Die "innere" Opposition in Managua macht sich ebenfalls über die"sandinistische Mißwirtschaft" her. Sie muß dabei nicht offen als Parteigänger der USA und ihres Contra-Krieges auftreten, wenngleich ihre Alimentierung aus den Fonds des CIA ein offenes Geheimnis ist. Aus schierem Patriotismus wartet sie mit den ehernen Idealen von Freiheit und Demokratie auf, weshalb niemand mißverstehen kann, worauf diese "Opposition" hinauswill: Sturz der Regierung und Rückgängigmachung der Revolution, die unter "Freiheit" nicht die Freiheit des Kapitals versteht, und deren "Demokratie" ausgerechnet die Kräfte an der Macht bestätigt hat, denen die real existierenden Demokratien der Freien Welt den Krieg erklärt haben.

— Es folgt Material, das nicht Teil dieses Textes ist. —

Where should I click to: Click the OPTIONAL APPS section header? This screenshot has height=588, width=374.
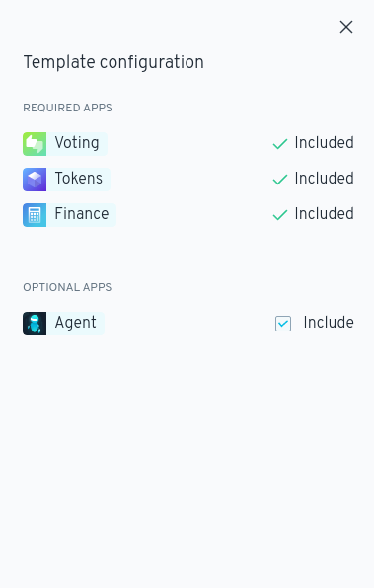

In dem Oppositionsbündnis Coordinadora Democratica ist verdientermaßen die Unternehmerorganisation COSEP die dominierende Kraft, der sich 5 politische Parteien und 3 Gewerkschaften angeschlossen haben.

"Während der Diktatur Somozas repräsentierte COSEP so gut wie alle großen Unternehmer und Großgrundbesitzer, die nicht zur Fraktion Somozas gehörten, einschließlich der Bankiers und Finanzgrößen. COSEP verurteilte nicht die Ungleichheit in Nicaragua, sondern konzentrierte sich auf die 'Ungerechtigkeit' der somozistischen Ökonomie, die die Geschäfte und Gewinne im Lande monopolisierte." (C. D. Molina, Participacion popular en Nicaragua)

Kein Wunder, daß Nicaraguas Kapitalisten und Großgrundbesitzer, die mit Somoza teilen wollten, jetzt Zeter und Mordio schreien, wenn die Regierung ihnen zumuten will, "Geschäfte und Gewinne" mit der Revolution fürs Volk zu teilen. Auf Demokratie kam es ihnen damals erst dann schwer an, als sich der Somoza-Clan unnachgiebig zeigte. Und unterm Sandinismus bewiesen sie ebenfalls ein sehr pragmatisches Verhältnis zur Volksherrschaft: An den Wahlen von 1984 nahmen sie auf Geheiß ihrer Paten in Washington vorsichtshalber nicht teil, weil sie tatsächlich so frei abgehalten wurden, daß man sich für die Coordinadora keine Chancen ausrechnete. Inzwischen nehmen sie am "Nationalen Dialog" teil und verhandeln mit der Regierung über eine "Demokratisierung" Nicaraguas, worunter sie einen freiwilligen Machtverzicht der FSNL verstehen.

Da kann man zum Thema Freiheit zunächst mal mit ein paar gängigen Hetzereien aufräumen, die in den freien Weltgegenden so über den "Totalitarismus" der Sandinisten kursieren. Ganz im Gegensatz zu so manch demokratischem Land Mittel- und Südamerikas, wo Kandidatur und öffentiiche Agitation für oppositionelle Parteien (von links) üblicherweise mit Einsargen quittiert wird, muß die Rechte Nicaraguas keineswegs in dunklen Hinterzimmern konspirieren. An jeder zweiten Ecke Managuas steht ein Parteibüro irgendeiner der "Geknechteten". COSEP hat allein zwei Dutzend aufs Land verteilt, und an öffentlichen Plakatwänden mangelt es ihnen wahrlich auch nicht.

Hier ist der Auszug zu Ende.